[DOCUMENT EXTRACT]:
Three-body closed chain of interactive (an)harmonic oscillators and the algebra $sl(4)$

TL;DR

This paper investigates the quantum behavior of 2- and 3-body oscillators with pairwise potentials depending on relative distances, exploring integrability, superintegrability, and algebraic structures like $sl(4)$, especially in unequal mass and limiting cases.

Contribution

It introduces a detailed analysis of 3-body oscillators with quadratic and sextic potentials, identifying conditions for superintegrability and connecting the system to the algebra $sl(4)$.

Findings

Two-body harmonic oscillator reduces to a radial Jacobi oscillator.

Certain mass and spring constant relations lead to superintegrability.

The 3-body oscillator exhibits maximal or minimal superintegrability under specific conditions.

Abstract

In this work we study 2- and 3-body oscillators with quadratic and sextic pairwise potentials which depend on relative distances, $|{\bf r}_i - {\bf r}_j |$, between particles. The two-body harmonic oscillator is two-parametric and can be reduced to a one-dimensional radial Jacobi oscillator, while in the 3-body case such a reduction is not possible in general. Our study is restricted to solutions in the space of relative motion which are functions of mutual (relative) distances only ($S$-states). We pay special attention to the cases where the masses of the particles and spring constants are unequal as well as to the atomic, where one mass is infinite, and molecular, where two masses are infinite, limits. In general, three-body harmonic oscillator is 7-parametric depending on 3 masses and 3 spring constants, and frequency. In particular, the first and second order integrals of the 3-body oscillator for unequal masses are searched: it is shown that for certain relations involving masses and spring constants the system becomes maximally (minimally) superintegrable in the case of two (one) relations.

[WHAT YOU SHOULD DO]: Retype the passage of the oscillator paper summary between "This paper investigates" and "lead to superintegrability.", inclusive.

[EXCERPTED RECORDS]:
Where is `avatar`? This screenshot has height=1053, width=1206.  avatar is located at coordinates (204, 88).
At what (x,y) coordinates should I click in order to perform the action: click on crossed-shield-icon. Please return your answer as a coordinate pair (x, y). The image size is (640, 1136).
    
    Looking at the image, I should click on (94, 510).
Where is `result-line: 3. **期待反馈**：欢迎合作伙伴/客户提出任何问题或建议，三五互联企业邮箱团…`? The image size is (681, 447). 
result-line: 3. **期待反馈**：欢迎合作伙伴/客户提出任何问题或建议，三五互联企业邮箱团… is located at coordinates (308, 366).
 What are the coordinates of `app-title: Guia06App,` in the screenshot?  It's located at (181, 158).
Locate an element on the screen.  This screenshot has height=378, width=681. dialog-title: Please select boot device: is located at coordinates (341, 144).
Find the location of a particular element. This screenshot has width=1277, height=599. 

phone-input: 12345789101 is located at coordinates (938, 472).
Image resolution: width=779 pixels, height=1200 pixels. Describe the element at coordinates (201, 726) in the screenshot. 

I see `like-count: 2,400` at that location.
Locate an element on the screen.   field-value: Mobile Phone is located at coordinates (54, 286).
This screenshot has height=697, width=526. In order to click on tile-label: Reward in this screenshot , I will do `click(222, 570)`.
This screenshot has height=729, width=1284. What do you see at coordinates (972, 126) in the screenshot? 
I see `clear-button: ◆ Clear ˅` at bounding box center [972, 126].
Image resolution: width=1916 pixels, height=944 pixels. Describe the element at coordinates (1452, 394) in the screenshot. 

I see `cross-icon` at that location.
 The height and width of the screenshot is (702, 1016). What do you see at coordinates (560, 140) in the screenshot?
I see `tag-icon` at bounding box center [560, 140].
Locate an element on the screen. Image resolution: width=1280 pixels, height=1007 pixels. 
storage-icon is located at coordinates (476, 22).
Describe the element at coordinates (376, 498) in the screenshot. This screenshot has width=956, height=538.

[EXPECTED OUTPUT]:
This paper investigates the quantum behavior of 2- and 3-body oscillators with pairwise potentials depending on relative distances, exploring integrability, superintegrability, and algebraic structures like $sl(4)$, especially in unequal mass and limiting cases.

Contribution

It introduces a detailed analysis of 3-body oscillators with quadratic and sextic potentials, identifying conditions for superintegrability and connecting the system to the algebra $sl(4)$.

Findings

Two-body harmonic oscillator reduces to a radial Jacobi oscillator.

Certain mass and spring constant relations lead to superintegrability.